21 Most Intriguing: Laurel Touby

CEO/Cyberhostess, Mediabistro

It started as an informal cocktail party, a way for media boys and girls to meet and maybe mate. Today, what was basically an excuse to drink and flirt—don’t we seem to come up with a lot of those in media?—is now a media juggernaut, with a Web site, job boards, classes, insurance plans, and, of course, countless parties. This year, Touby's assault on traditional forms of media recruiting, networking, and reporting (the daily feed and Fishbowl blogs) was validated as a smart (and profitable) enterprise when she sold the company to Alan Meckler’s Jupitermedia for $23 million. Only several months into the ownership, it’s hard to say what Meckler and Touby will accomplish together, but if past progress is any indication, we'll all be getting Mediabistro party invites, reading the feed and the blogs, and recruiting our next crop of hot editors from the site for a long time.
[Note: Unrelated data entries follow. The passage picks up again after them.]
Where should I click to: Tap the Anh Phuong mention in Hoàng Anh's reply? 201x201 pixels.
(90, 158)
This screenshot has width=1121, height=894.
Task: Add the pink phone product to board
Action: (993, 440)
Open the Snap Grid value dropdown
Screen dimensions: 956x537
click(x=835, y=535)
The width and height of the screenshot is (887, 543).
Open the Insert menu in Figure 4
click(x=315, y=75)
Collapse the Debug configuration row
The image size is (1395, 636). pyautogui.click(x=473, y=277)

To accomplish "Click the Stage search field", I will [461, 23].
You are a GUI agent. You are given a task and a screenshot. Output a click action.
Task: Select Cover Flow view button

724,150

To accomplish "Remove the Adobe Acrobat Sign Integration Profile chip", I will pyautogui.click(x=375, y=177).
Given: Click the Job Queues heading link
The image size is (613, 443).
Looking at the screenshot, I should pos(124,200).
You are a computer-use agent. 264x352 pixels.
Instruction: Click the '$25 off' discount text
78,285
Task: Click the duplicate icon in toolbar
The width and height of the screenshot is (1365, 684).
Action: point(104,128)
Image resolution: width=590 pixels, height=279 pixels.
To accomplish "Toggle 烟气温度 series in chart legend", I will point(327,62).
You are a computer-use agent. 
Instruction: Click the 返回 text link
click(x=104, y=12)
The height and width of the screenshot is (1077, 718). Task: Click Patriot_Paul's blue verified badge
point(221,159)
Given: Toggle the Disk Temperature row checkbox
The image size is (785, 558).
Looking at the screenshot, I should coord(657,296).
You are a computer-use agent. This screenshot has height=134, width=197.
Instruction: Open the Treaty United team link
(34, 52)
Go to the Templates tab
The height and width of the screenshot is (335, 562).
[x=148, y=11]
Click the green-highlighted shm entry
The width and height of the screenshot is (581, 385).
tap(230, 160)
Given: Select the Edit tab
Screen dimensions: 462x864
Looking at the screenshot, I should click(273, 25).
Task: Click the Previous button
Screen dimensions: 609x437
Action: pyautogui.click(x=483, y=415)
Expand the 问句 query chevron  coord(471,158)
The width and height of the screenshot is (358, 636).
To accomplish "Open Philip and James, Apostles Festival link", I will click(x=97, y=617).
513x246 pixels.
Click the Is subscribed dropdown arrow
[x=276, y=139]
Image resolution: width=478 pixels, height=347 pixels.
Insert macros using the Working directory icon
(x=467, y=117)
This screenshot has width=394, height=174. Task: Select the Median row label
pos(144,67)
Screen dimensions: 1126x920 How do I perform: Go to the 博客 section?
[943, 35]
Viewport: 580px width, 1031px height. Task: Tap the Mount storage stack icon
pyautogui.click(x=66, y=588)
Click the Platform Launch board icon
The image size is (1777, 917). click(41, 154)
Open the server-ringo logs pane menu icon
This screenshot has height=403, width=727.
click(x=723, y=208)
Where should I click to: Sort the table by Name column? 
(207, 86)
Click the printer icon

  • 1994: Touby meets Russ Baker. Together, they plan their first informal get-together and called it a “media salon.” Ten people show up to Jules Bistro on St. Marks in Manhattan for the first party. Twenty show up to the next one. Soon, the party outgrew its location and had to be moved to Flamingo East on 2nd and 13th.
  • “Our not-so-hidden agenda was to potentially find media mates.”
  • 1996: Touby starts using e-mail to send out party invites after two years of sending postcards, faxes and making phone calls. Popularity of the “salons” increased after The New York Times wrote a glowing piece on them; The New York Observer came out with a negative piece at the same time, calling the parties “Unvicious Circles,” referring to the movie “Vicious Circles” (about Dorothy Parker running salons for New York’s literati at The Algonquin hotel).
  • “They wrote about how it was less of a ‘media salon’ and more of a pickup joint.”
  • 1997: “Why not have a Web site where people from the party could meet up? Really, it was one of the first social networks.” First name, not so catchy: GoldenNYC.com/pressclub.
  • 1999: The party grew out of its digs again and had to move to a new URL, HireMinds.com. At this point, Touby started asking for donations if customers were happy with the service provided by the job listings. Thousands of dollars started coming in, and Touby quit her writing jobs to spend more time on the business. Then she was sued.
  • “As I was pulling together my business plan, I got sued by this guy who had paid a marketing firm to think of a name for him for a headhunting company. Even though I was using the domain name, he trademarked the name before I did. He offered to buy the name, and I said no, so he sued me. I eventually sold him the domain name with the proviso that I would get to point the domain to Mediabistro.com for six months.”
  • 2000: Mediabistro got funding from Marty Peretz and Bill Ackman: $1,000,000—half up-front and the other half dependant on milestones.
  • “In March of 2000, I started hiring people and executing my business plan. I had so many big ideas. Who knew how much we could get done? We wanted to offer freelancers nationwide health insurance. We wanted to get discounts for LexisNexis. And some things were surprising, like that we could sell premium content. The classes and seminars also turned out to be a big business, and I would never have guessed.”
  • 2001/2002: These were dark years for media, and especially for Web-based businesses.
  • “I always believed in the business, but when my money started to dwindle in 2001, I was scared. When 9/11 hit, I almost closed the business. I thought, ‘What’s the point? How can we have a party after this?’ What made me continue was my investor. He was so goddamn tough. He said, ‘Wake up! What’s your problem? We’re just going to continue business as we always do.’ I took a lot of strength from that.”
  • 2004: Touby and BusinessWeek columnist Jon Fine marry on December 5 after meeting at the AMC conference—notably, not a Mediabistro party.
  • 2007: Touby sells Mediabistro to Jupitermedia for $23 million after almost a year of sale rumors.

mInsight

Touby's problem meeting men at her own parties wasn't as ironic as it seemed. According to Touby, men were afraid to date her lest they not be invited to any other Mediabistro parties, "the source of all women," according to Touby.